> [WHAT YOU NEED TO DO]
**a)** In the hair care forum thread, how often does the first poster wash their hair?
**b)** Please continue the hair care forum thread after its last line, ahead of the data.

> [READING TEXT]
-- Opening Marker --

I have found thru experience that commercial hair shampoos stink! I use a diluted Dr Broehmers(sp/) castile soap and I do opil my hair with cocomnut oil/ A lot of curly haoired people swear by conditioner only washing and not very often!I wash my hair about once a week and it has never been in better condition!

I would try natural peanut butter it has a lot of oils and the butter might help you brush it out. I suggest learning about oils I bet it would help a lot with her hair!

I have BTDT, my eldest has very fine hair thta would matt liek thta, well I went away once for 4 days and DH let her go to th einlaws and htye washed her hair with baby shjampoo! Well I came him to a softball matt at the base of her neck(and sure DH let her go to school like thta he didnt see anything wrong with it!) I had to cu toff her mid back length hair into a pixie that night I was so angry and sad I cried the whole time!!


----------



## TheMartianChick (May 26, 2009)

soulsurvivor said:


> I've had long hair most of my adult life but had never worried with knots and tangles to the degree I've been dealing with the past few months. Initially I had a significant hair loss and I don't know yet if that was due to the knots and tangles or if the knots/tangles were due to the hair loss. I know the texture of my hair has changed but I don't know why. I'm 62, so that probably has a lot to do with it. lol.

-- Closing Marker --

> [DATA SEGMENT]
-- Opening Marker --

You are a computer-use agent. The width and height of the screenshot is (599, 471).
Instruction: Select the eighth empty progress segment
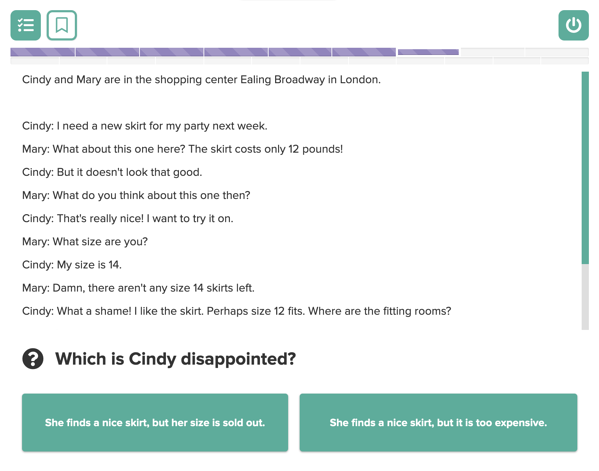click(x=492, y=52)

-- Closing Marker --

> [RESULTS OF THE TASKS]
**a)** About once a week.

**b)**
> 
> What I do: wet hair with a detangler spray. Allow that to soak in and then begin a lukewarm rinse of water until the hair starts to relax. Then I use my fingers to begin picking apart the knots beginning at the ends and working up. I finger comb all of it. That's followed by a normal shampoo and rinse, ending with an application of the Bed Head leave-in conditioner which I only leave in for about an hour and then rinse out with lukewarm water. I then air dry it by finger combing the entire length and end by pulling it into a cloth scrunchie to complete the process. I wrap my hair around into a bun to help keep down the tangling.
> 
> My hair is still long but it's thinner now and shorter, reaching only below my shoulders.


As a cosmetologist (in a prior life) I agree with most of the ideas that have been presented for detangling hair. Your post jumped out at me, though. You might want to visit your doctor to have your thyroid tested. Hair loss can be a sign of an underactive thyroid, especially if you are also losing eyebrow hair.


----------



## emdeengee (Apr 20, 2010)

TheMartianChick said:


> As a cosmetologist (in a prior life) I agree with most of the ideas that have been presented for detangling hair. Your post jumped out at me, though. You might want to visit your doctor to have your thyroid tested. Hair loss can be a sign of an underactive thyroid, especially if you are also losing eyebrow hair.


Very true. If you are looking at a friend (or yourself in the mirror) and the outer half of her/your eyebrows are missing this is a symptom of a thyroid problem. 

I tried all of the above mentioned solutions (except for cornstarch) on my Goddaughter and nothing worked. I ended up cutting her hair and keeping it very short. She looked as cute as a pixie. And no more tangles and tears. Tangles were hers, tears were mine.


----------



## Ohio dreamer (Apr 6, 2006)

Conditioner! Put a glob of conditioner (good quality, not the dime store cheap stuff) on the dry rats nest and massage it in. You want it to be "wet" from the conditioner. Using a comb, sit and very slowly try to work an end out then slowing work up from the bottom. It's going to be a slow process and a bit painful (hope she's not a tender headed child like my DD....DD often ends up in a light case of tears).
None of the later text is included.